PDFs meet this purpose well, Pettifer believes, because they have ‘edges’ – a specific number of pages and boundaries, like stories that have a beginning, middle and end. ‘An article is meant to be one idea/argument. When I read an article I either want to go all through without distraction or find a particular result,’ he said. In contrast, he added: ‘If you are reading online you never really know if you’ve finished the article because you can go off following links.’

He demonstrated what he saw as other limitations of HTML by comparing the same paper in the two formats side by side. He blocked out all the things displayed that were not ‘content’ of the paper (the publisher logo, journal name, links, tag cloud etc) and showed that almost 50 per cent of the HTML version was not actually the paper’s content. The amount of ‘non-content’ space on the PDF version was much lower.

Pettifer also noted some common ‘PDF fallacies’. He argued that the PDF has not been a ‘closed format’ for about 10 years and that it can encode international characters. He also argued against the belief that PDFs are not ‘semantic’ and have no ‘structure’, saying that this is only because publishers don’t use features that have been part of the PDF specifications for at least 10 years.

And then there is the issue of people making bad format choices. ‘People will say "I asked for data but was sent a table in PDF format. I can’t do anything with that. Therefore PDFs are stupid" – but if people sent you data as a JPG or as interpretive dance that would also be stupid,’ he joked, adding: ‘There is no such thing as stupid formats, just stupid people.’

Fenner agreed: ‘It is not so much about one or the other – I think we’ll still have PDF in 50 years – but it’s about how people use them.’ But he pointed out that HTML has also moved on from some of its old limitations, with ways to tailor, for example, how content is displayed.
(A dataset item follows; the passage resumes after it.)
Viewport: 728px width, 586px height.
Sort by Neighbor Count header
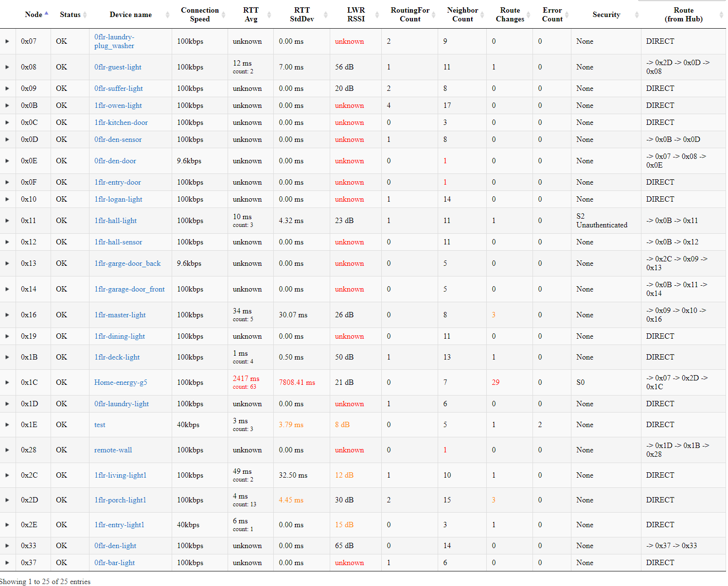[x=462, y=15]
Fenner highlighted developments such as Java Script, jQuery and CSS, which enable people to write web documents with innovative navigation and presentation. He also mentioned the emerging trend of publishing with WordPress.

Responsive design and CSS functionality can be used to check the resolution and size of the reading device screens. In addition, he said, there are solutions to offline reading such as Instapaper and EPUB.

The discussion also turned to other ways and formats for delivering content, with Geoff Bilder of CrossRef bemoaning the popularity of apps. ‘The creation of apps means that suddenly e-books are tied up with a format and you can’t link into them – and publishers seem suicidally drawn to doing this,’ he remarked.

Pettifer said that such an approach ‘seems like the opposite of open access,’ while Fenner added that ‘formats for certain publishers makes no sense. One problem we have is that EPUB, which is the most logical format for mobile devices, is not really there for journals yet.’ However, one delegate commented that perhaps the choice to use apps is driven by consumer preference.

HTML5 is also expected to make a difference to format use, as is the ongoing move towards XML-based workflows. As Fenner explained: ‘Most publishers are now primarily producing XML then going to PDF and HTML. We are starting to see cross over with typography.’ However, although ‘XML is nice for computers’ in reality, according to Fenner, ‘text is sent to India and then taken apart and done by hand.’

The PDF also has potential to do more, according to Pettifer. He referred to the new PDF reader called Utopiadocs.com. ‘It gives a stable PDF with dynamic content on the side,’ he explained. The content that can be displayed on the side includes citations, licensing conditions, links and related papers in Mendeley.

Utopiadocs.com also includes mechanisms to comment and share without the comments changing the paper. It displays the data behind the article and enables readers to see who else is talking about it online.

When it comes to the PDF versus HTML debate maybe it is possible to have the ‘best of both worlds’.